Fotografía: Pablo de la Peña |
14 de noviembre de 2018
"Muchos no creen en nada". "Un gran número, si no la mayoría, están solo por folclore, por cultura, por tradición familiar". "¿Fe en esos lugares? Poca". Estas son frases y opiniones comunes en el ámbito eclesial sobre las hermandades. Manifiestan una actitud apenas tolerante: las cofradías son una herencia del pasado, cristianas de modo superficial, llenas de personas que, si bien están bautizadas, este es su único contacto con la Iglesia, y ya no es que tengan una fe escasa o dubitativa, es que algunos se declaran agnósticos o ateos sin complejos. Unas instituciones, en definitiva, llenas de hipocresía, a evitar o a disolver. Un debate en el que no voy a entrar ahora es en el de preguntarme qué sucedería si el mismo test de pureza que se exige a las hermandades se aplicase a otros grupos eclesiales. Lo que pretendo es realizar un par de reflexiones acerca de esta realidad bajo una luz positiva.
Partimos de un hecho innegable: en toda cofradía, en mayor o menor medida, hay un número significativo de hermanos que, aunque estén bautizados como condición necesaria para poder formar parte de ellas, viven en una increencia declarada. No me refiero a aquellos que tienen dudas de fe, o que la expresan de modo sencillo mediante la cercanía a las imágenes de los titulares, sino a quienes encuentran imposible la fe en Dios y en la divinidad de Nuestro Señor Jesucristo.

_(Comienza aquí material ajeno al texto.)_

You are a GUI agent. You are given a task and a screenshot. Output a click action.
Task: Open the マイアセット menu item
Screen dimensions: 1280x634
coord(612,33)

A pesar de esta imposibilidad, ellos encuentran gratificante y significativa la pertenencia a una hermandad por un amplio abanico de razones que solo una soberbia desmesurada puede despreciar o tachar de incoherentes. Los motivos pueden abarcar desde la tradición familiar en la que se ha crecido, hasta el sentimiento conmovedor ante la belleza de un arte en movimiento, pasando por la amistad enriquecida por la fraternidad vivida en el seno de la cofradía. Todas estas –yo, al menos, lo tengo claro–, son causas válidas para continuar siendo miembro de una cofradía. Es cierto que, como no nos cansamos de recordar, las hermandades son instituciones eclesiales que tienen como principales funciones la formación de sus miembros, el fomento de la caridad ad intra y ad extra y la profesión pública de la fe. Los hermanos ateos conocen esta realidad, saben que esta es el alma que anima la pervivencia de unas tradiciones de las que participan. Ellos entran en esa dinámica aunque, en lo personal, no puedan dar su asentimiento a las verdades de la fe.
Ante esta realidad no cabe ni ignorarla y mirar hacia otro lado, ni, siendo consciente de ella, utilizarla para atacar a las hermandades y a sus miembros como cristianos de segunda, poco maduros. Para mí, al contrario, nos encontramos ante una oportunidad única: el establecer en nuestras hermandades un verdadero espacio de diálogo entre creyentes y no creyentes que se sienten y saben hermanos. Una hermandad se puede constituir así en un verdadero atrio de los gentiles: es decir, en un ámbito donde escuchar las diversas posiciones sobre la fe y la trascendencia en el ámbito del ejercicio de la caridad y en la contemplación del camino de la belleza como vía de acceso a Dios. Es absurdo ignorar que estas son las instituciones eclesiales, explícitas en su confesión de fe, que atraen y conservan a un mayor número de no creyentes. Darles la palabra a estos y escucharlos con el corazón abierto es un desafío para todos. Sí, las hermandades son un cuerpo mixto en el que se dan la mano creyentes y no creyentes. Esto no es un defecto, es una oportunidad que nos da el Señor para, en un ámbito eclesial, poder establecer un diálogo sincero sobre el anhelo espiritual de todo hombre, sobre los motivos del alejamiento de la fe o sobre la imposibilidad personal para creer. La belleza del arte y la liturgia, la fuerza de la tradición, de la amistad o de la familia son razones válidas para permanecer en una hermandad a pesar de haber perdido la fe, porque también a través de ellas habla el Señor y difunde su Evangelio, aunque esto sea a largo plazo, aunque esto sea difícil de ver o de aceptar por aquellos que están más preocupados por prístinas purezas inexistentes que por discernir los multiformes medios que Dios utiliza para no perder a ninguno de sus hijos.
Esta apertura no es fácil y puede resultar hasta polémica, sin embargo, es necesario recorrerla. La labor evangelizadora de cofradías y hermandades la exige de modo perentorio. Aceptemos la variopinta realidad de nuestras cofradías, aprovechemos que estamos en un ámbito eclesial, creemos espacios de diálogo y debate, de acogida y escucha. Que el Señor nos ayude a no juzgar a nuestros hermanos y a presentar siempre un rostro acogedor del Evangelio.